The key anecdote in Woodruff’s piece, it turns out, emerges from Dartmouth University, where administrators placed restrictions on the number of kegs available for frat house parties. Chris Bowen, a 2002 graduate of Dartmouth, explained what happened next:

The keg rules, though, seemed to do the most to disabuse members of the Greek system of any romantic notions about central planning. “Eventually the leftists had to admit that that was an environmental disaster for the college,” he says, “because it wasn’t that kids wouldn’t drink. It was that we started buying racks of 20-ounce cans. And so pretty soon we were just filling the trash cans and the dumpsters and the recycling bins, to the extent that we could find them, with all these cans, and they were causing a lot of pollution.” As far as Bowen could tell, the university’s anti-drinking measures did nothing to actually reduce drinking.

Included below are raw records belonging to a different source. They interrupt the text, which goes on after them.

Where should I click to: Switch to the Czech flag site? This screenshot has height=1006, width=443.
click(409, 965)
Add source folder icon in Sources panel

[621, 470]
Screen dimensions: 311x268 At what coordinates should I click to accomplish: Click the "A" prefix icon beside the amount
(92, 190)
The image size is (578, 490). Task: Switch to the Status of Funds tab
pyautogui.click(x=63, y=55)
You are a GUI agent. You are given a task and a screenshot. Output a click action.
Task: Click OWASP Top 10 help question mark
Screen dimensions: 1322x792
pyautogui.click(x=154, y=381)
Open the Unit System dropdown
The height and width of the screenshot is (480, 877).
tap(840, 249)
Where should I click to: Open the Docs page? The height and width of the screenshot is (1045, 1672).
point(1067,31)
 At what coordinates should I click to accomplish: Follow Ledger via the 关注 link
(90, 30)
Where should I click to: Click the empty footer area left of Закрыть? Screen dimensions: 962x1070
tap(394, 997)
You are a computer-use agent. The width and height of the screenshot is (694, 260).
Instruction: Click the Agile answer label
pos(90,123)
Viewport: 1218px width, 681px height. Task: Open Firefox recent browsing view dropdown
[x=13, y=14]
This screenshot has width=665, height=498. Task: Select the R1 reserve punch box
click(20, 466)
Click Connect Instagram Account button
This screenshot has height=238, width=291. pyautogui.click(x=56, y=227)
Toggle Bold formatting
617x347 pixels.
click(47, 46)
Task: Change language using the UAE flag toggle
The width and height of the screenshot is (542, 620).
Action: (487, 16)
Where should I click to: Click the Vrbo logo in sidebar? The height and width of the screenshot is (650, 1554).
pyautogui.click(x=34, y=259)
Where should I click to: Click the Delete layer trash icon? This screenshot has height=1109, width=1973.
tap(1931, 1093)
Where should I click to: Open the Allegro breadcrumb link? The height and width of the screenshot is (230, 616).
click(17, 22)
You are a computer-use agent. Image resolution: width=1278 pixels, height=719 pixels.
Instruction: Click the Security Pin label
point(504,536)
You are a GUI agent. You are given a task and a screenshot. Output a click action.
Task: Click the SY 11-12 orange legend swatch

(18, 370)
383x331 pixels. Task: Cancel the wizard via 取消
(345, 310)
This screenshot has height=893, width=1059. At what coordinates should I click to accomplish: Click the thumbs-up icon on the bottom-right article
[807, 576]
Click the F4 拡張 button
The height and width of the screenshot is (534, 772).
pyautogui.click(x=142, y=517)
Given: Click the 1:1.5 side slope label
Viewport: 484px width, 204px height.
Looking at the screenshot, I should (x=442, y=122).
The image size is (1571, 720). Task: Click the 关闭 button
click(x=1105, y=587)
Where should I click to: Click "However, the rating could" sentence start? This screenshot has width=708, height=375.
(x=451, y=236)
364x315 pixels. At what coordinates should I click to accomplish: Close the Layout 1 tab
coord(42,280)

Get that? Darmouth, you see, has a pretty widely documented problem with binge-drinking on its campus. (This, seriously, is the university’s “unofficial mascot.”) And instead of trying to help solve or address the problem, Dartmouth’s frat boys—with cheering from National Review—choose to circumvent the rules and celebrate that they’ve made things a little worse. You didn’t stop the drinking, but now we’ve made a mess! Joke’s on you! It’s self-centered and anti-community—and yeah, that’s a package seems to perfectly represent too much of modern conservatism.

But that’s how it goes for the magazine’s celebration of the Greek system. We’re given no real examples of a “limited government” embrace—instead, we’re shown that Republicans and the frat boys share a disdain for pointy-headed liberals and intellectuals: Feminists, journalists, and the rest. In fact, Woodruff writes, many of the Greeks favor abortion rights and gay marriage while paying lip service to fiscal conservatism. Which means the frat boys she depicts in the piece aren’t really conservative, so much: They’re right-wing tribalists. There’s a difference, believe it or not—but if that’s how America’s leading conservatives see themselves, why should the rest of us treat them any differently?

That difference, after all, seems meaningless to today’s modern Republican Party, which seems mostly to know what it’s against—President Obama—than what it’s for. Which is why ObamaCare, which started life in a conservative think tank and was first passed by a Republican governor, now stands as an example of petty tyranny to the Tea Party set. It’s a shallow, empty approach to politics and governance, and right now it’s all the GOP has.

Which makes it perfect for the frat boys. The rest of us are wise to keep our distance.